In this Feb. 13, 2013, file photo, Pulitzer Prize-winning journalist, immigration rights activist and self-declared undocumented immigrant Jose Antonio Vargas testified on Capitol Hill in Washington, before the Senate Judiciary Committee hearing on comprehensive immigration reform.
The star of the CNN film “Documented,” journalist Jose Antonio Vargas, went to Texas to bring attention to the 57,000 unaccompanied minors who have crossed the border illegally since October. On Tuesday, authorities detained Vargas at McAllen/Miller International Airport because his Philippine passport lacks a U.S. visa. Within hours, Immigration and Customs Enforcement released him.
Upon release, Vargas issued a statement, in which he noted that he had come to the border to shine a light on the children and the fear they must endure in the course of simple acts such as boarding a plane.
The problem here is: Vargas is living proof that U.S. immigration enforcement is toothless.
I first met Vargas when he was an intern at the San Francisco Chronicle. He reminded me over the phone Wednesday, “I used to deliver your mail.” (He lied about his legal status to get the job.)
In 2011, after years of living in fear of exposure, Vargas outed himself as an undocumented immigrant in the New York Times. His Filipina mother had sent him to live in the United States when he was 12.
Think about it. Vargas announced in the New York Times that he is here illegally, and federal authorities left him alone. The only repercussion was that Washington state revoked a driver’s license he had obtained fraudulently.
Now, for three years, he’s been making appearances across the country. “This is my first time getting stopped at the airport,” Vargas told me. (When he decided to go to McAllen, he didn’t realize that when he left, he’d have to risk a highway or airport checkpoint.) He has visited 43 states.
In 2012, Minnesota police stopped Vargas for driving with headphones on and then arrested him for driving without a valid license. ICE did not detain him.
A spokeswoman told the New York Times, “ICE is focused on smart, effective immigration enforcement that prioritizes the removal of public safety threats, recent border crossers and egregious immigration law violators, such as those who have been previously removed from the United States.”
His driving without a license bothers me to no end. I asked Vargas: If you want to convince citizens you respect the law, why would you do that?
“I was driving because, as a human being, I wanted to be free and I wanted to drive,” Vargas answered. And: “An undocumented person driving in the morning in Minneapolis isn’t thinking, ‘Oh, my God, look what I’m getting away with.’ ”
I support the DREAM Act, which would grant permanent residence to immigrants brought here illegally as children. Washington should not punish children for the crimes of their parents.
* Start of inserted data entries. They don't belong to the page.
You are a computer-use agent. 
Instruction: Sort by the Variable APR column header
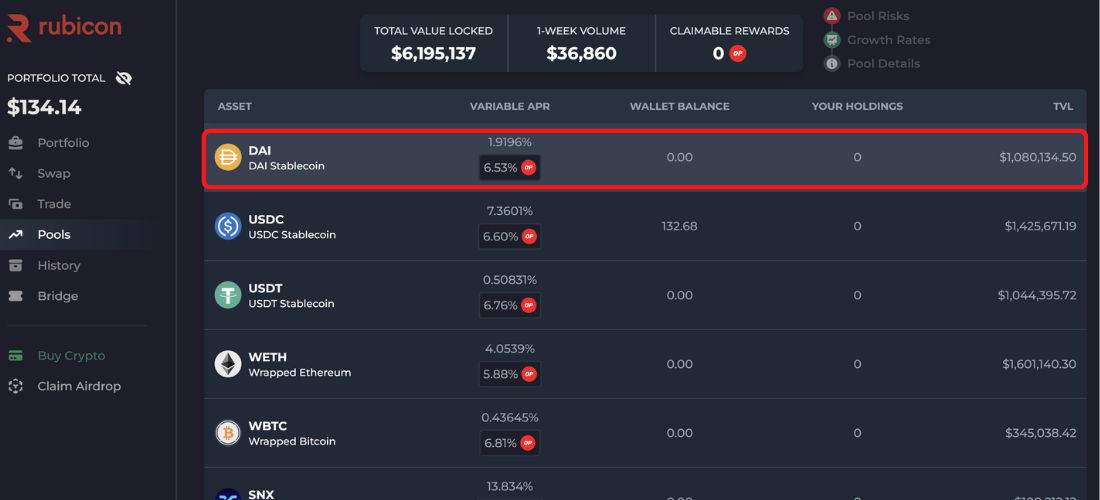pyautogui.click(x=510, y=106)
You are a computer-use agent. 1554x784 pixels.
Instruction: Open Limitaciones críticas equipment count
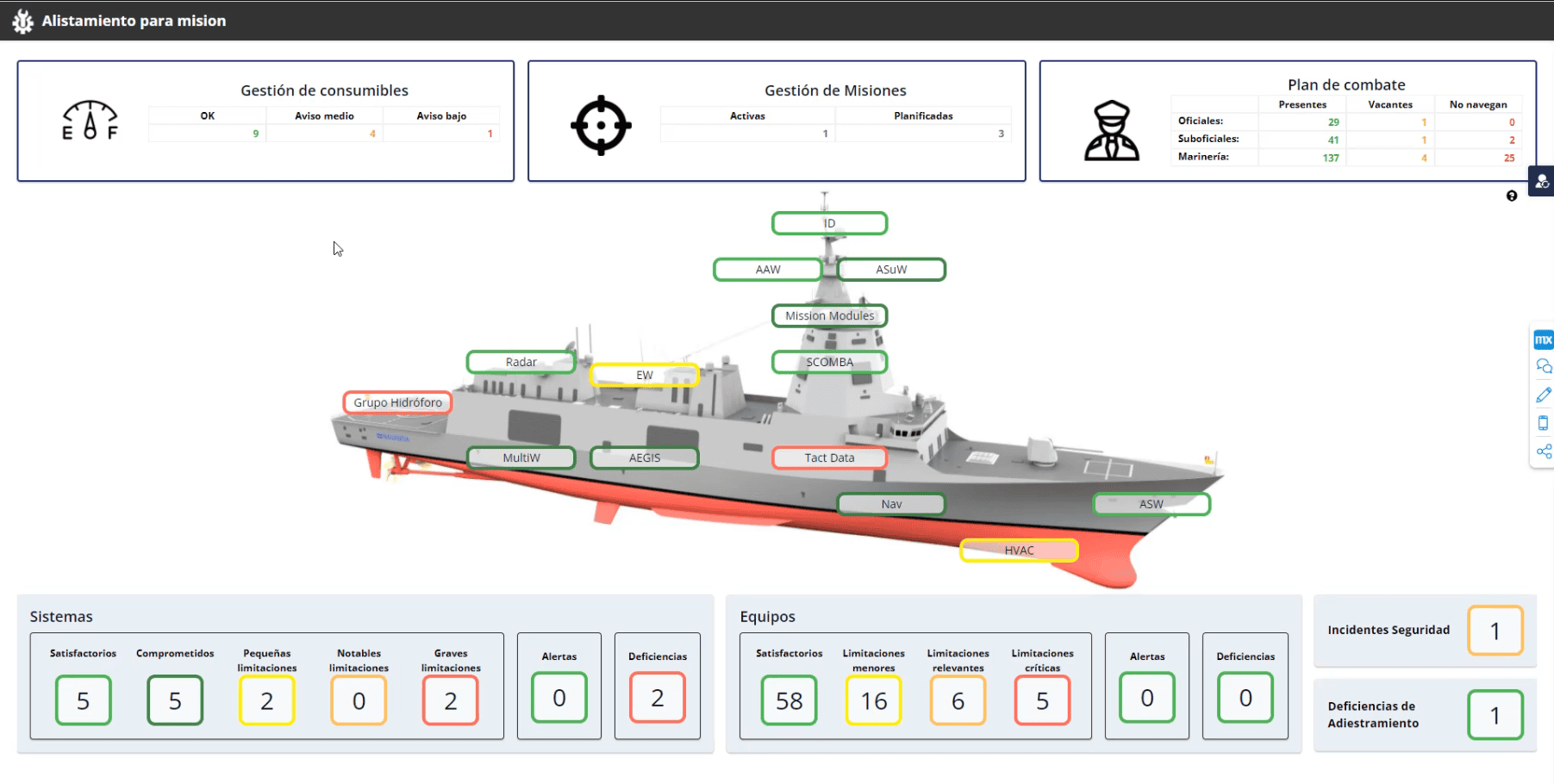pos(1042,700)
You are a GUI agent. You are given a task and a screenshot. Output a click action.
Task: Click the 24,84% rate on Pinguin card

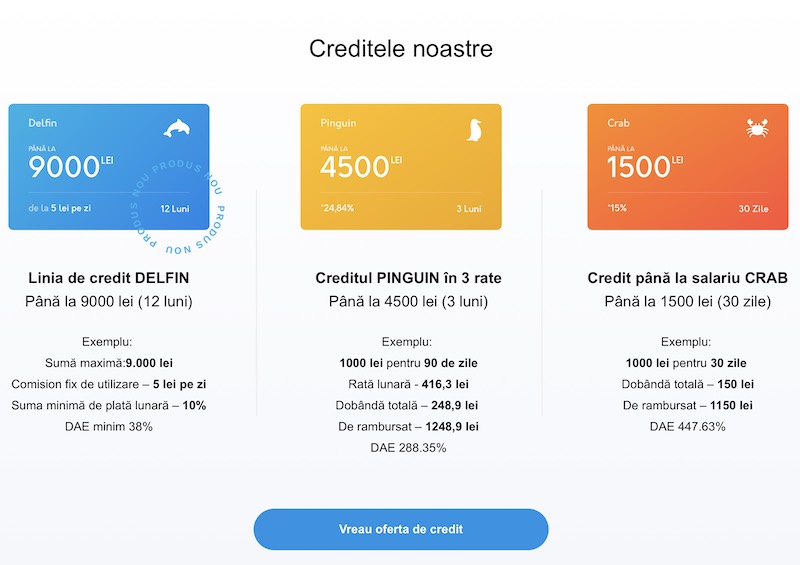pyautogui.click(x=337, y=208)
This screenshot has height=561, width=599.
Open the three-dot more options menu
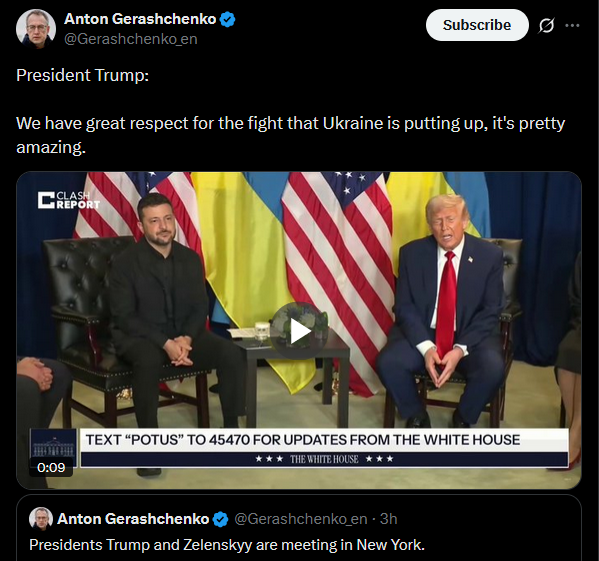pyautogui.click(x=572, y=26)
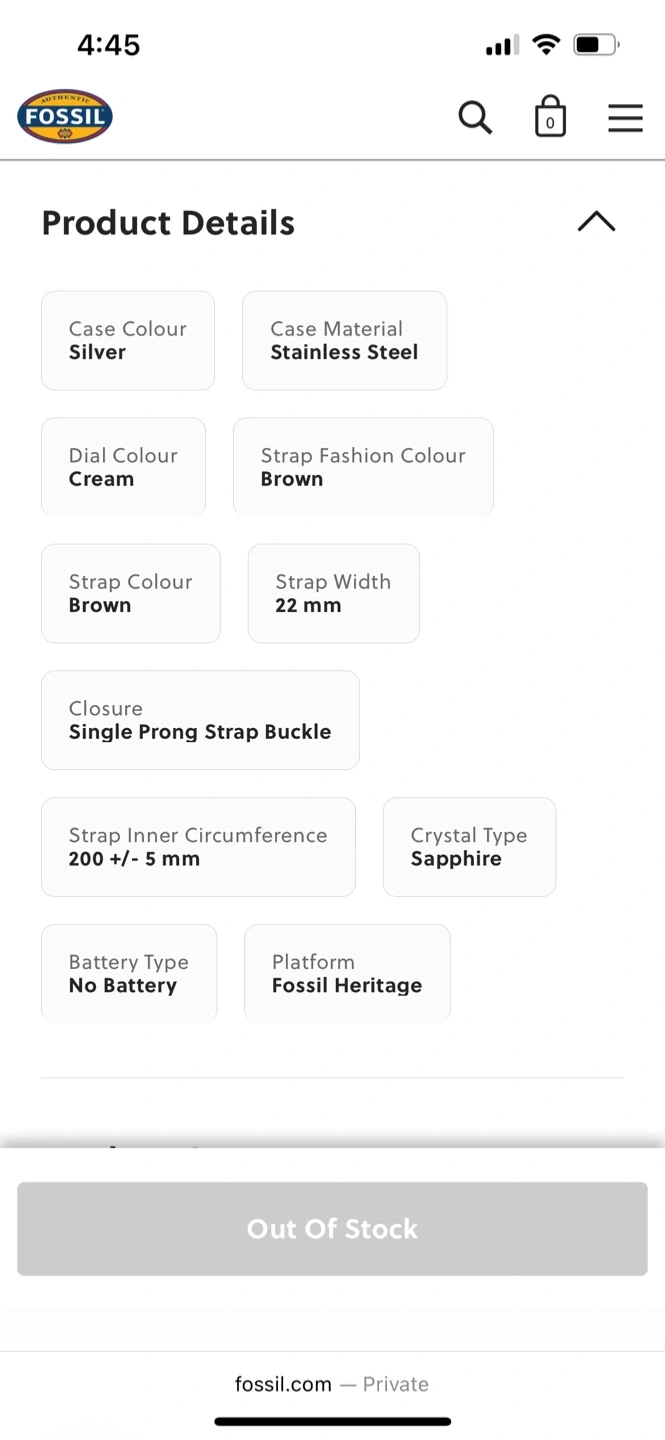Open the shopping bag cart icon

[550, 117]
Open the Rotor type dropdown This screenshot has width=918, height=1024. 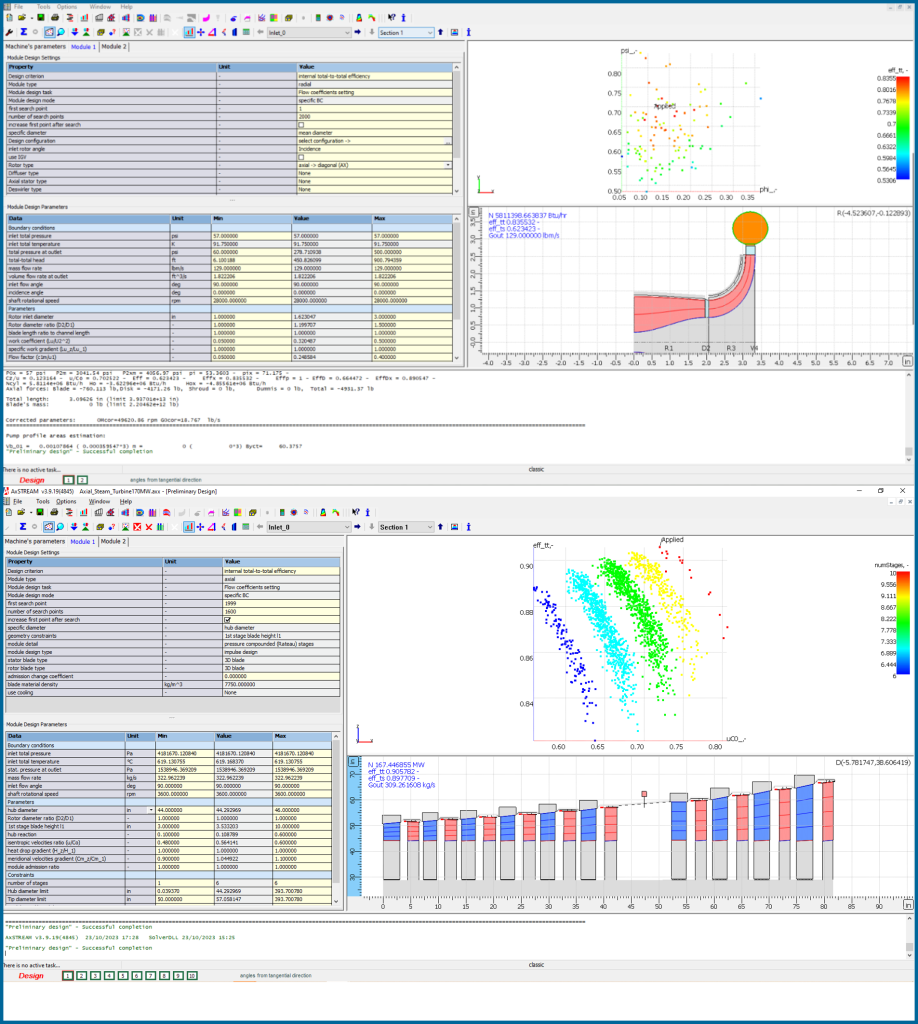coord(447,165)
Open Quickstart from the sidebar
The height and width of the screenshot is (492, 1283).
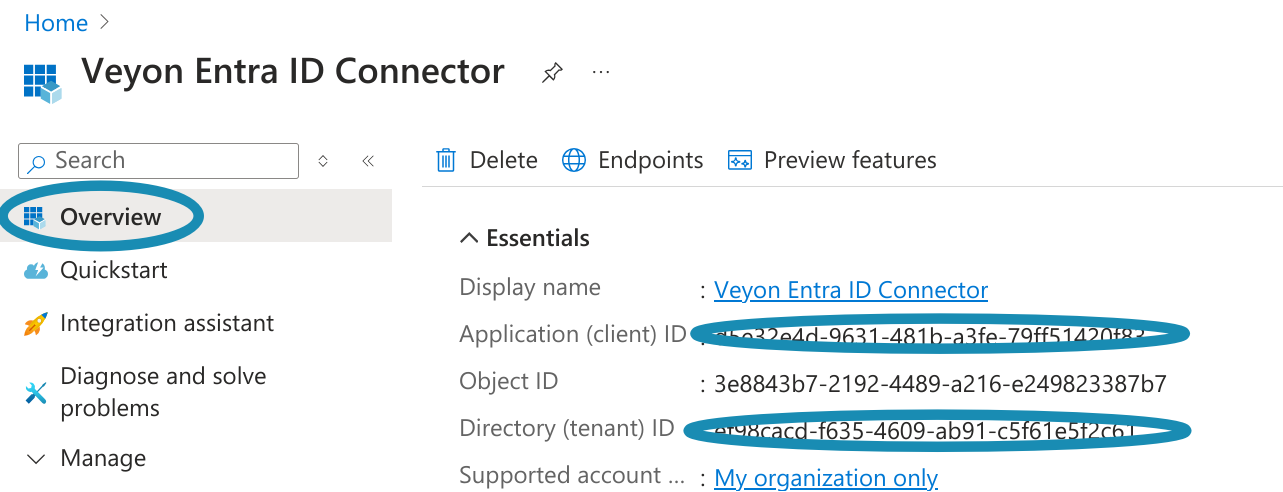(113, 270)
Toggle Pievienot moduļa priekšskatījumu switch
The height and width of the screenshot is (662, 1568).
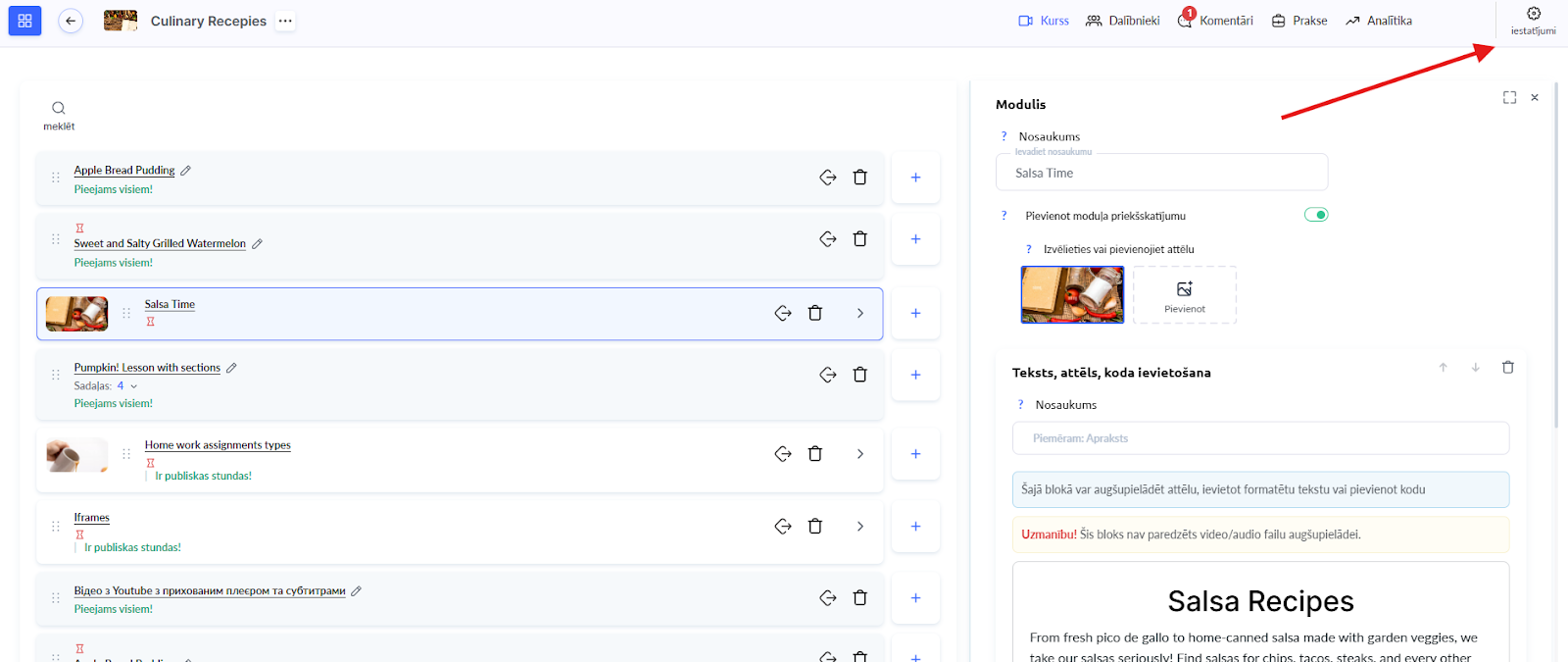(1315, 215)
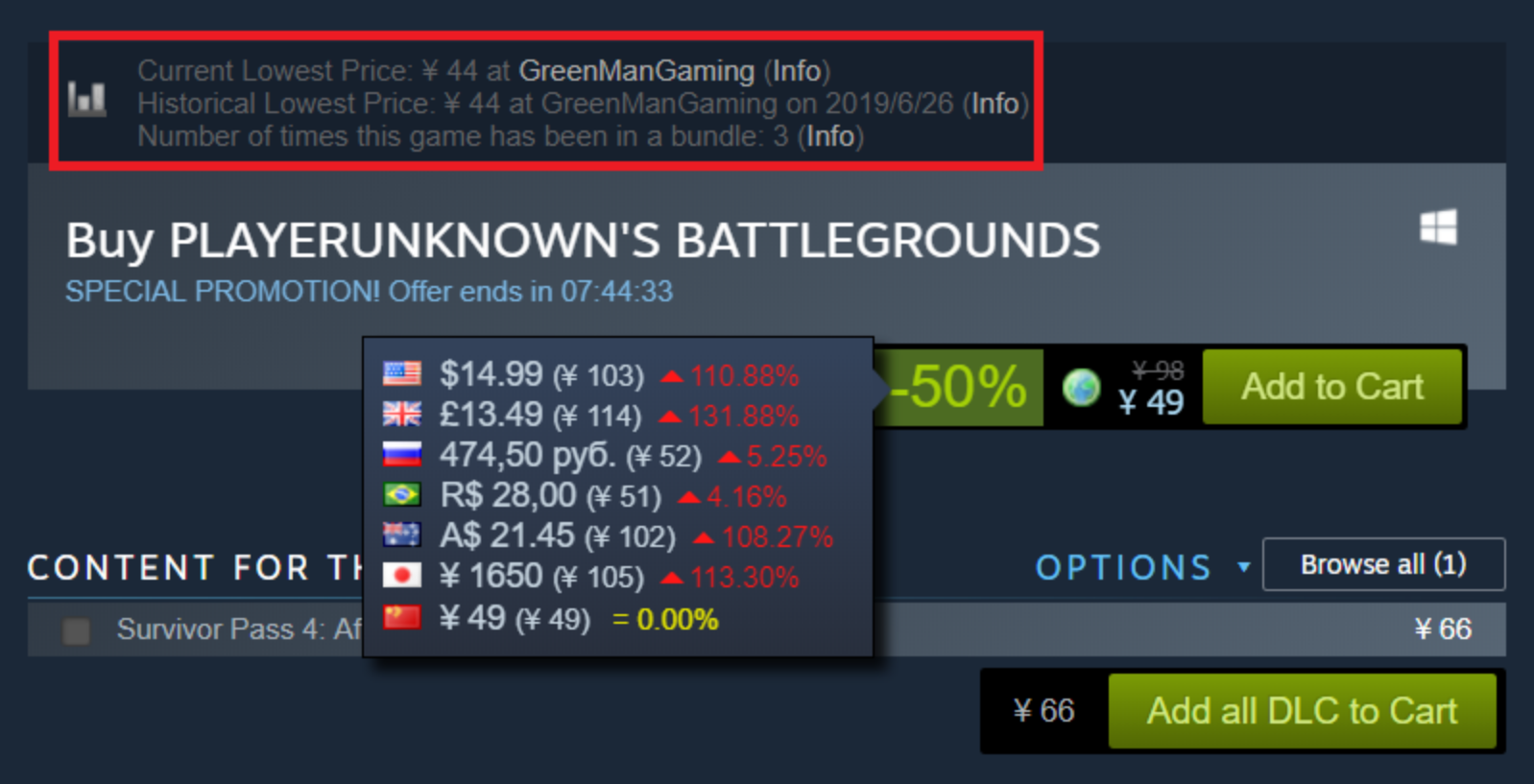Screen dimensions: 1534x784
Task: Open Info link for bundle count
Action: [x=830, y=136]
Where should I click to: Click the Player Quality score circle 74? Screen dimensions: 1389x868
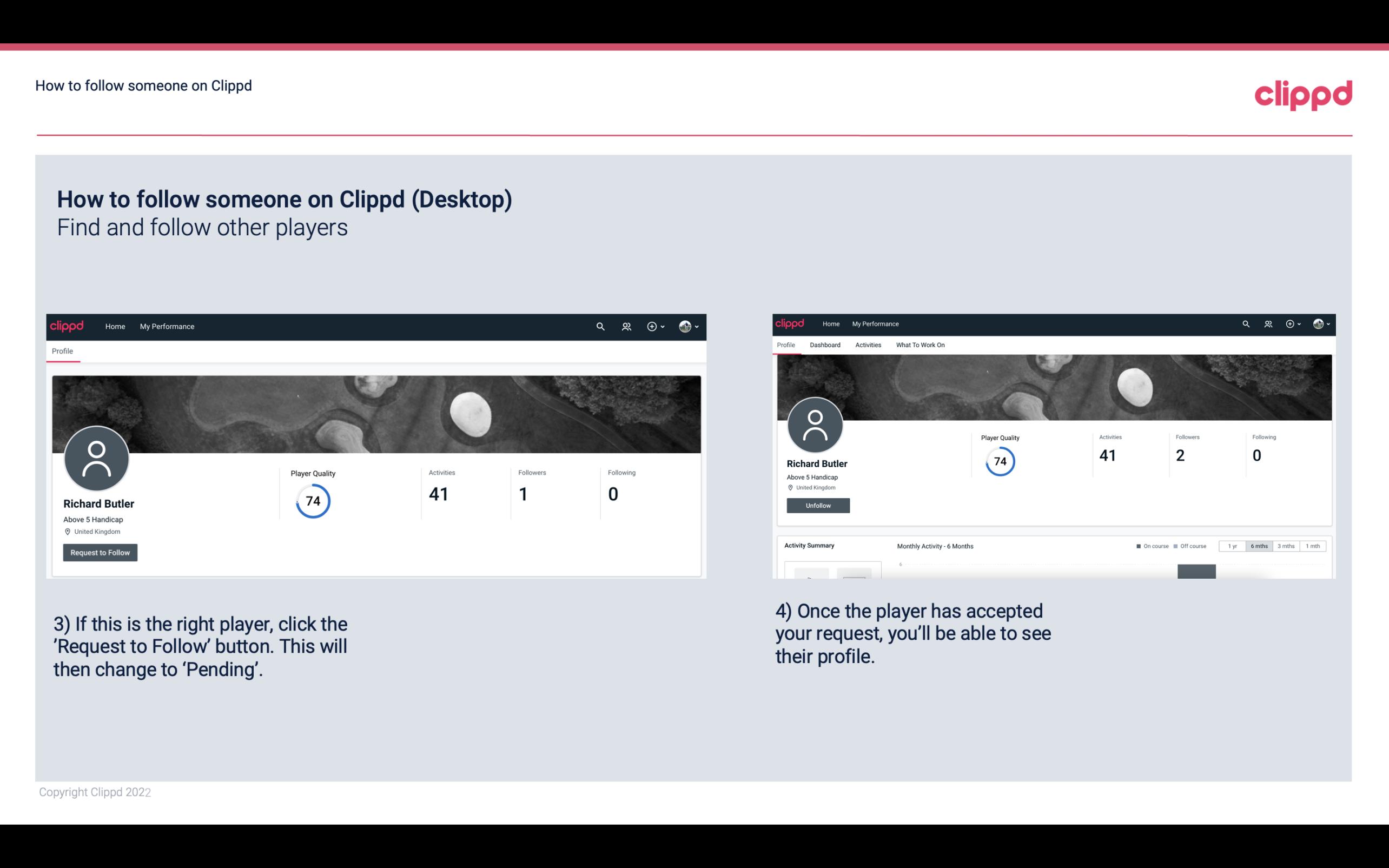click(x=312, y=500)
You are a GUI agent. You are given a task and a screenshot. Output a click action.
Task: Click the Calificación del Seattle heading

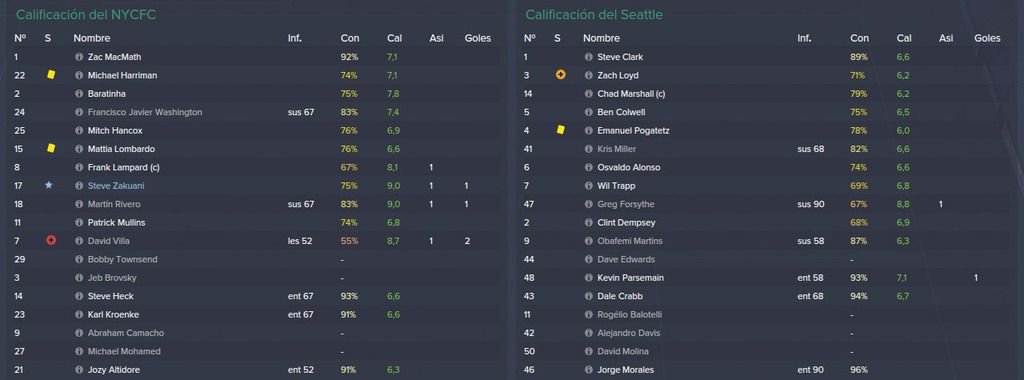pos(594,14)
But it leaves me cold when “dreamers” declare in “Documented,” “We are undocumented, unafraid, unapologetic.”
Unafraid? I don’t think so. Vargas has written movingly about the fear that haunted his heady climb in journalism. When his work for the Washington Post led to a shared Pulitzer Prize, he was afraid he’d be exposed.
And unapologetic? Such talk, Vargas told me, used to bother him, too. If I were Vargas, I’d go back to those roots. Unapologetic is the wrong attitude for young people who want to convince others that they respect the rule of law.